Malah terdapat berbagai indikasi yang menunjukan bahwa kekacauan itu memang muncul dari sebuah desain status quo untuk mempersilakan kembali model kekuasaan terpusat. Buktinya TNI sebagai lembaga yang dilandasi kesadaran bertugas untuk mengamankan negara dan berbekalkan UU No. 70/2005 yang mulai diberlakukan sejak 5 tahun yang lalu dan dikenal dengan sebutan UU Penanggulangan Keadaan Bahaya, mengambil inisiatif melakukan berbagai upaya tindakan represif. Tak terhindarkan lagi, kontak senjata dan berbagai bentrokan pun terjadi di mana-mana. Di tengah-tengah itu semua, jalan ke arah pertimbangan dan diplomasi politis menjadi kian terseret oleh pilihan jalan militer. Diplomasi politik bisa dikatakan telah mengalami "dead lock." Situasi yang pergolakannya kian memuncak itu pun seperti mempersilakan bagi hadirnya kembali pucuk pemerintahan di tangan militer.

Polarisasi antara pemerintah dengan masyarakat

Kenyataan itu dan bahkan ditambah dengan kenyataan sebelumnya, seharusnya bisa menjadi pelajaran yang sangat berharga. Sebuah tanda zaman yang seharusnya bisa dibaca dengan cepat. Telah terjadi perubahan masyarakat di tengah-tengah keterbukaan yang secara langsung mempercepat pertumbuhan masyarakat itu sendiri. Keterbukaan dan kian bebasnya pers di tengah-tengah masyarakat, ini mendukung rakyat untuk berpartisipasi dalam kegiatan yang bertujuan untuk merestrukturisasi bentuk-bentuk hubungan kemasyarakatan. Kegiatan-kegiatan masyarakat itu semakin mengarah pada upaya-upaya agar masyarakat bisa mandiri, berbagai langkah untuk menghidupkan kembali ekonomi lokal bermunculan di berbagai daerah. Dari sudut ini terlihat sekali adanya kesadaran untuk melakukan proses perbaikan masyarakat sipil menuju keadaan yang sehat. Di berbagai wilayah terjadi suatu kelahiran kembali organisasi-organisasi rakyat.
Namun sayang, perkembangan rakyat terbuka yang demikian pesat itu tak sebanding dengan sikap pemerintah yang tidak dengan segera melakukan penurunan intervensi pemerintah di bidang ekonomi. Begitu tinggi tingkat intervensi ini sehingga tidak memberikan ruang bagi perkembangan ekonomi rakyat. Pemerintah berkilah, bahwa ia harus melakukan intervensi untuk menolong masyarakat yang tidak berdaya. Tanpa intervensi pemerintah maka harga berbagai kebutuhan dasar tak terjangkau oleh daya beli rakyat.

Baris Data:

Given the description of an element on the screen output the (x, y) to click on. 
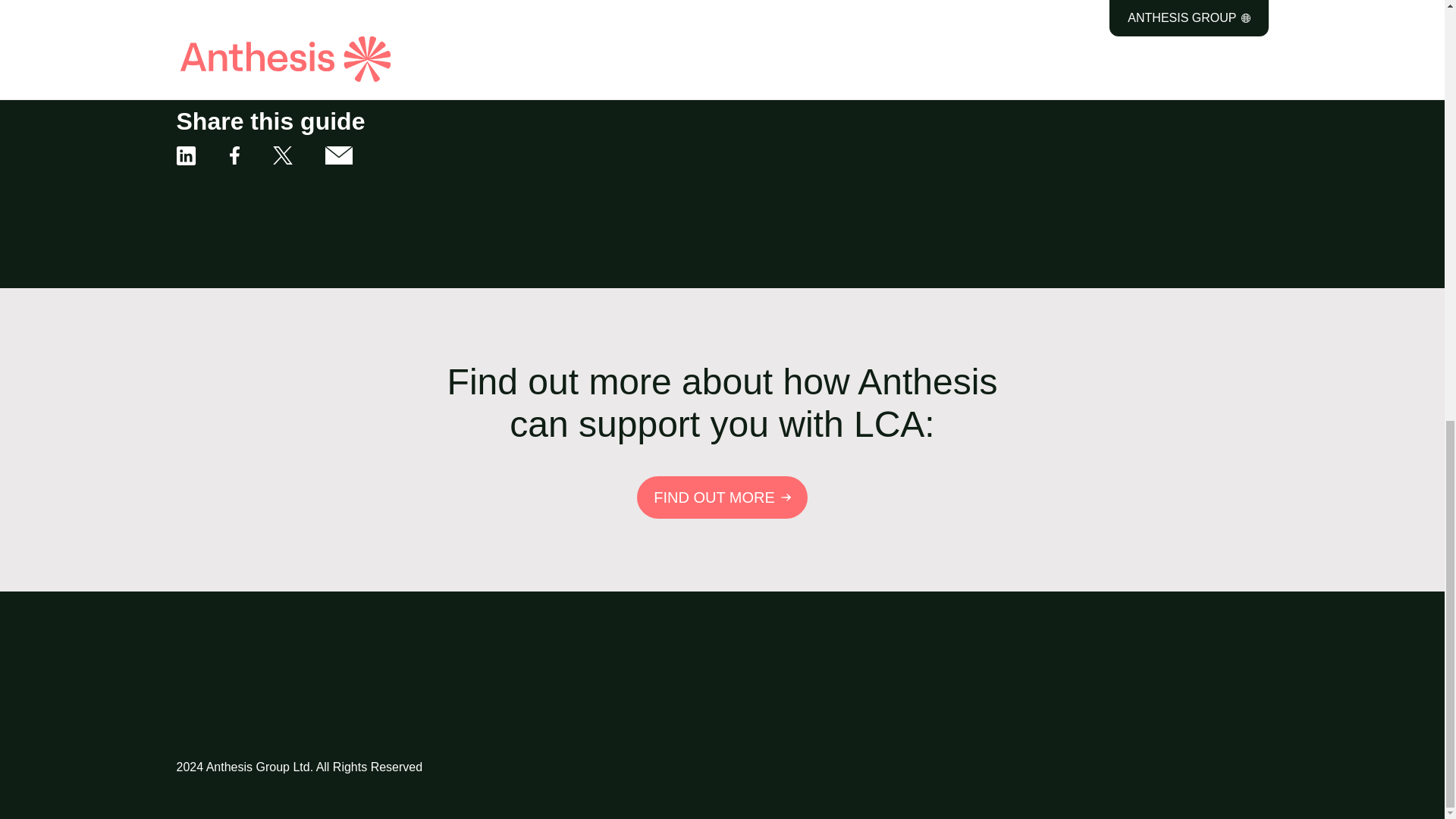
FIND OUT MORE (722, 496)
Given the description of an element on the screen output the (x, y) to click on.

Petunjuk Pengerjaan:
• a. Kutip kata demi kata dari kutipan teks bagian antara "Namun sayang, perkembangan" dan "daya beli rakyat.", termasuk kedua ujungnya.
• b. Tulis lanjutan esai tentang polarisasi antara pemerintah dan masyarakat, dimulai sesudah kalimat terakhir yang tercantum.
Materi itu tidak berperan apa pun di sini.

Kunci Jawaban:
• a.
Namun sayang, perkembangan rakyat terbuka yang demikian pesat itu tak sebanding dengan sikap pemerintah yang tidak dengan segera melakukan penurunan intervensi pemerintah di bidang ekonomi. Begitu tinggi tingkat intervensi ini sehingga tidak memberikan ruang bagi perkembangan ekonomi rakyat. Pemerintah berkilah, bahwa ia harus melakukan intervensi untuk menolong masyarakat yang tidak berdaya. Tanpa intervensi pemerintah maka harga berbagai kebutuhan dasar tak terjangkau oleh daya beli rakyat.

• b.
Polarisasi antara rakyat dan pemerintah pun akhirnya tak terhindarkan lagi. Lagi-lagi akhirnya hanya menimbulkan benturan-benturan yang tidak harmonis antara rakyat dengan rezim penguasa. Ketegangan lama pun bermunculan kembali. Gerakan-gerakan demonstrasi rakyat yang turun ke jalan ataupun di kantor-kantor pusat kekuasaan, kembali marak dan nyaris tiap hari terjadi.
Dalam situasi seperti itu kekuasaan rezim kian bertumpu pada TNI dan kekuatan mobilisasi. Berhadapan dengan persoalan lama yang belum juga terselesaikan serta ditambah dengan persoalan-persoalan yang baru muncul, pemerintahan malah mengambil inisiatif dengan cara terpusat. Harapannya tak lain agar bisa mengontrol dan menetralisir kembali seluruh keadaan. Namun kecenderungan rezim penguasa itu dilawan secara terbuka oleh partai politik, organisasi kemasyarakatan, pers, dan LSM, sehingga ketegangan politik yang tak kunjung reda. Kawah politik Indonesia selalu bergolak.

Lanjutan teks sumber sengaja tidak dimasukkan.